Darlene pulled up a chair without waiting for an answer.
“Well, if motormouth could talk to him, we could too,” Wally said. “Come on!”
He and Pepper grabbed their trays, turned their chairs around, and scooted in next to Darlene. I stayed put and pretended
to be absorbed in
New Horizons in Environmental Science, Level D.
But I tuned in to every little sound and move that was happening at the next table.
“Hey, Jeremy!” Wally said.
“Double Take
is my favorite show! Well,
was
my favorite show. I’ve seen every episode at least three times.”
“Introduce yourself, ignoramus,” Darlene said.
“Oh, sorry. Wallace P. Dorkin. This here’s Pepper.”

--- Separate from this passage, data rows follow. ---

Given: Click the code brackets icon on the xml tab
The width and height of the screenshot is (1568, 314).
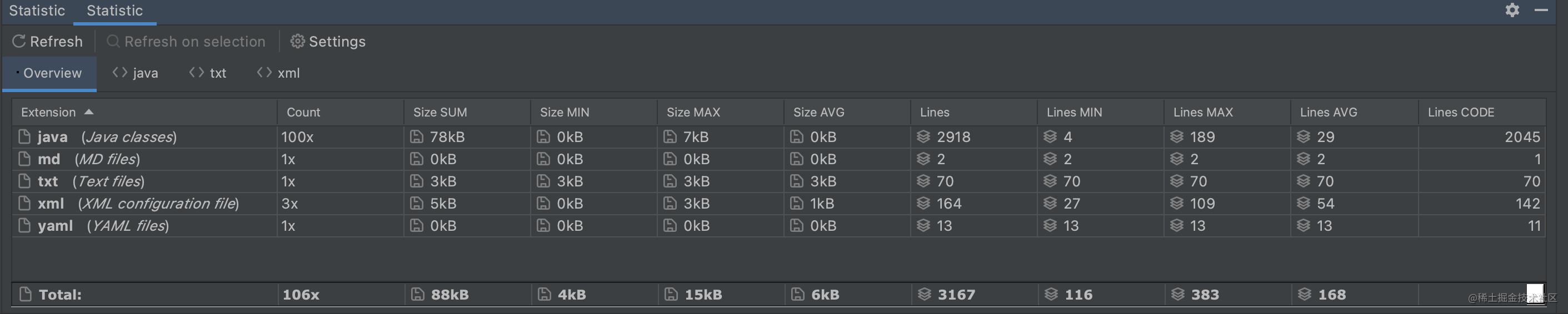Looking at the screenshot, I should [x=264, y=73].
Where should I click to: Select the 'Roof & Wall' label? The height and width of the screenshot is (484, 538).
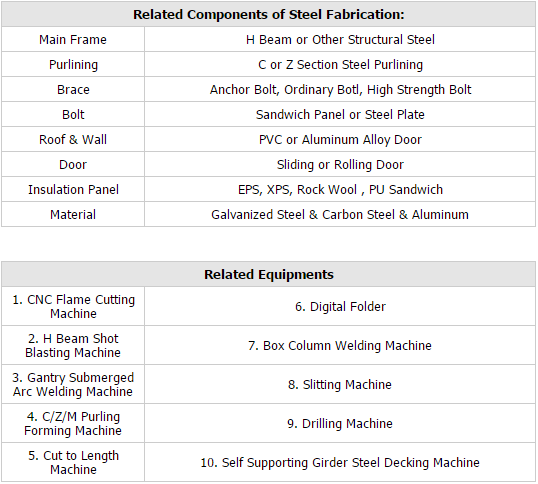click(x=73, y=140)
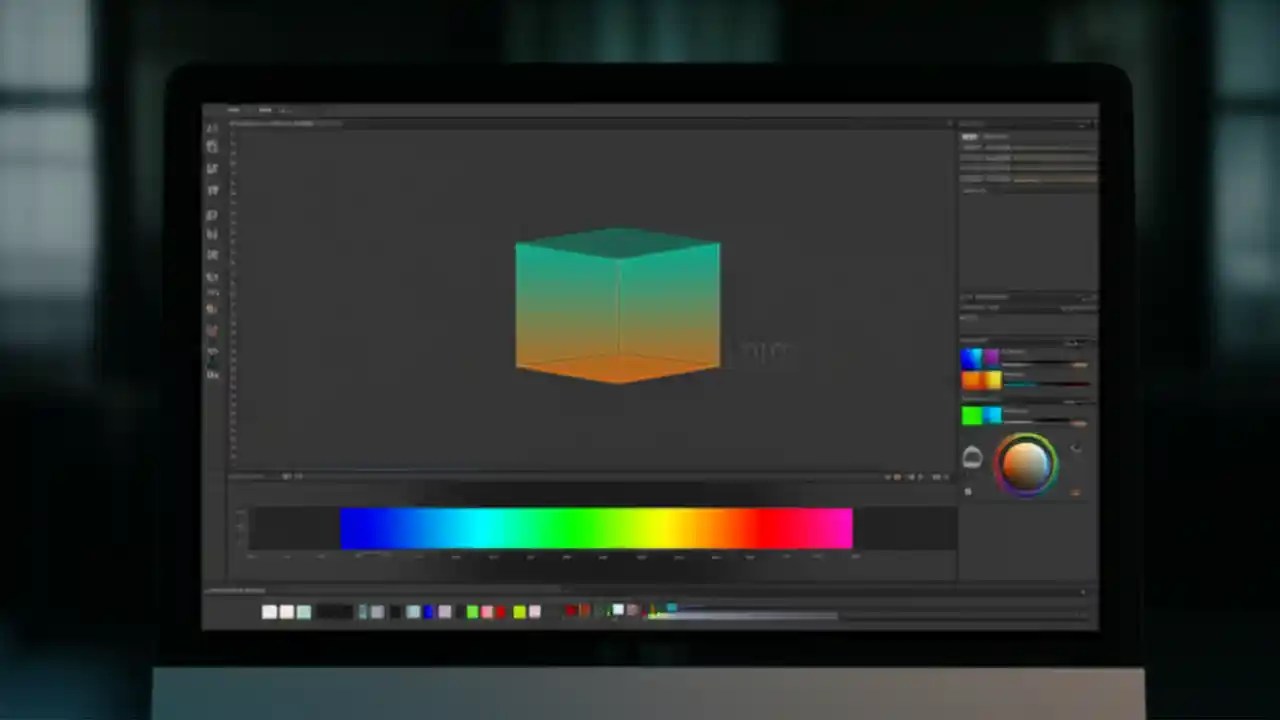Image resolution: width=1280 pixels, height=720 pixels.
Task: Select the transform tool from the toolbar
Action: tap(213, 168)
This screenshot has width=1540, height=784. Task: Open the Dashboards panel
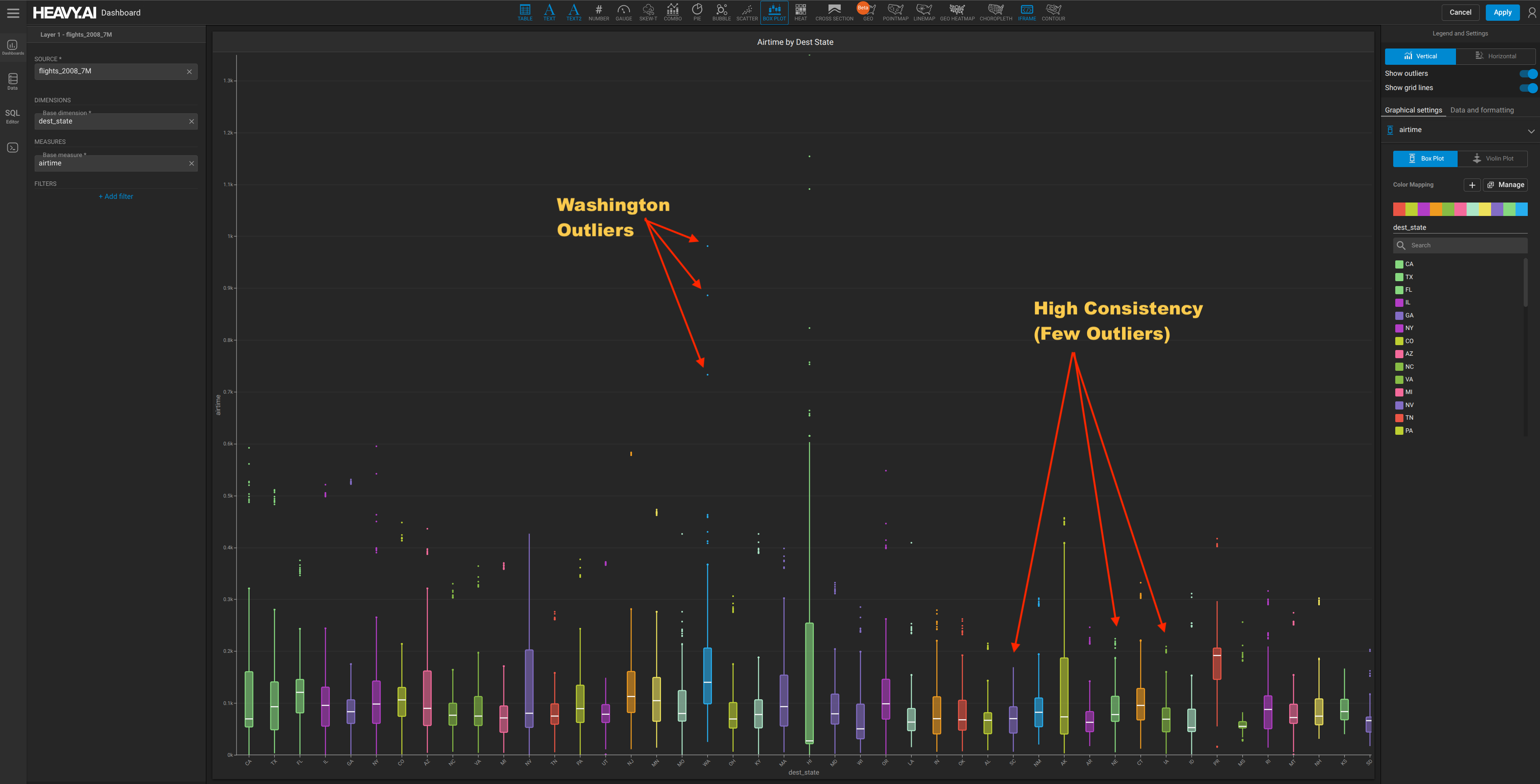pyautogui.click(x=12, y=47)
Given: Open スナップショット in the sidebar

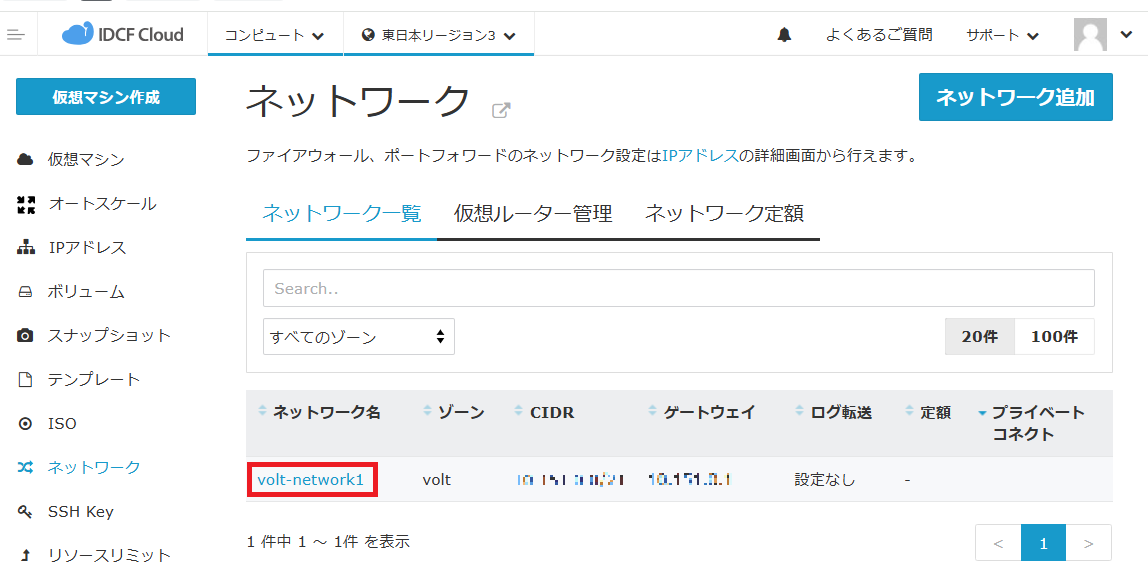Looking at the screenshot, I should coord(108,335).
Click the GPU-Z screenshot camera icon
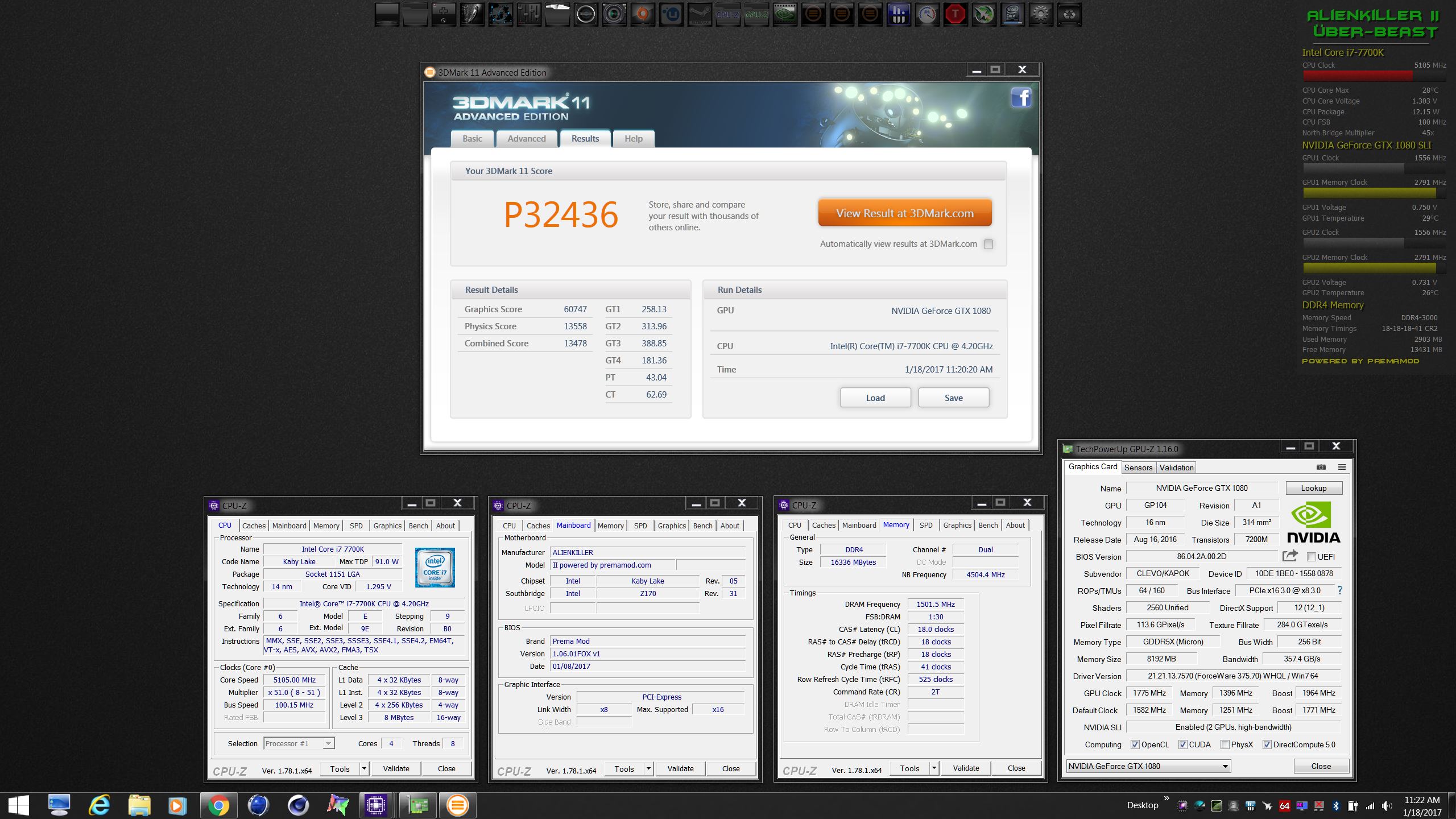1456x819 pixels. (x=1321, y=467)
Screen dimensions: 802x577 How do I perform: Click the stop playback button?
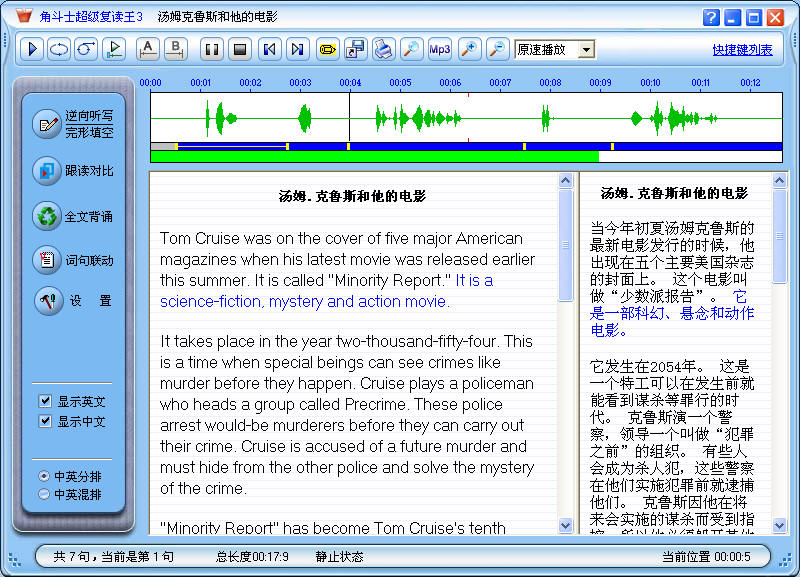(x=239, y=49)
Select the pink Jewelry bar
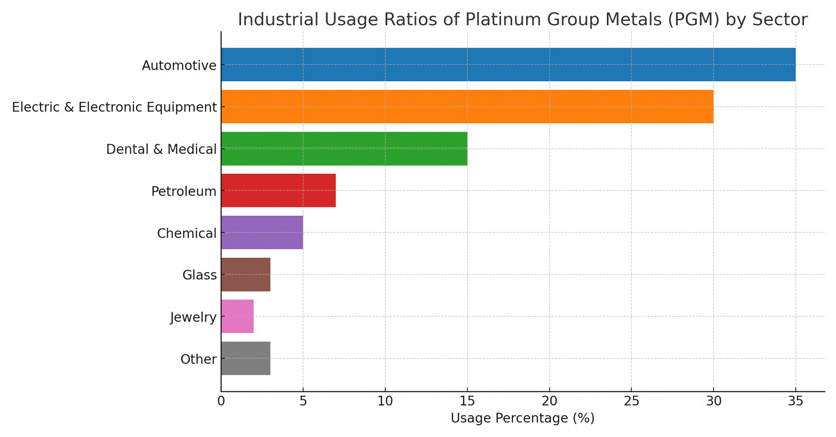Screen dimensions: 836x437 coord(237,317)
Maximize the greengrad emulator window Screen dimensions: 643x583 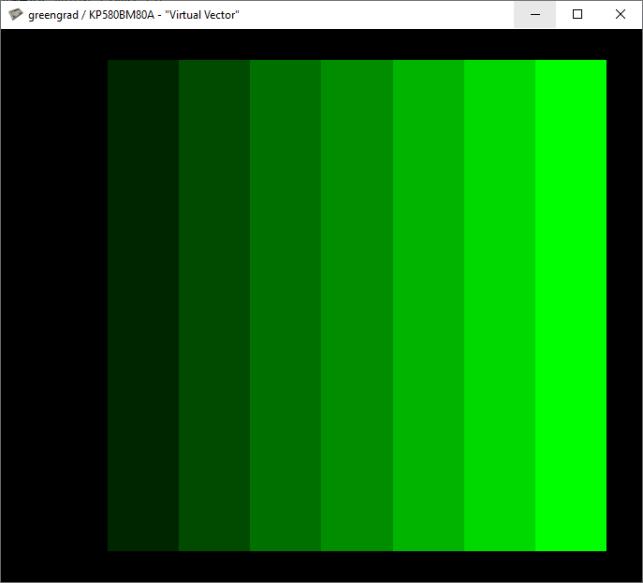[x=577, y=15]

“Howdy,” she said, peeking over her shades.
“Hi,” Jeremy said.
“You must be, like, a millionaire, right? Do you have your own private jet?” Wally asked, shoveling coleslaw into his mouth.
“Do you get to fly it?”
“You’re not supposed to ask money questions,” Darlene said, punching Wally’s arm. “What’s wrong with you?”
“No planes, no yachts, no race cars - yet,” Jeremy said. “A lot of my money’s tied up in some special account, and I don’t
get to see it until I’m, like, eighteen.”
“Bummer!” Wally said, pounding the table so hard the trays rattled.
A hysterical third-grader wearing nothing but pink ran up
to their table. “Omigod! Do you know who you are?” she gushed. “I love you, Jeremy. No, you don’t understand. I really
looove
you!” She dug a marker out of her pencil case and handed it to him. “Sign my arm, pleeeze? I swear I’ll never wash it off.”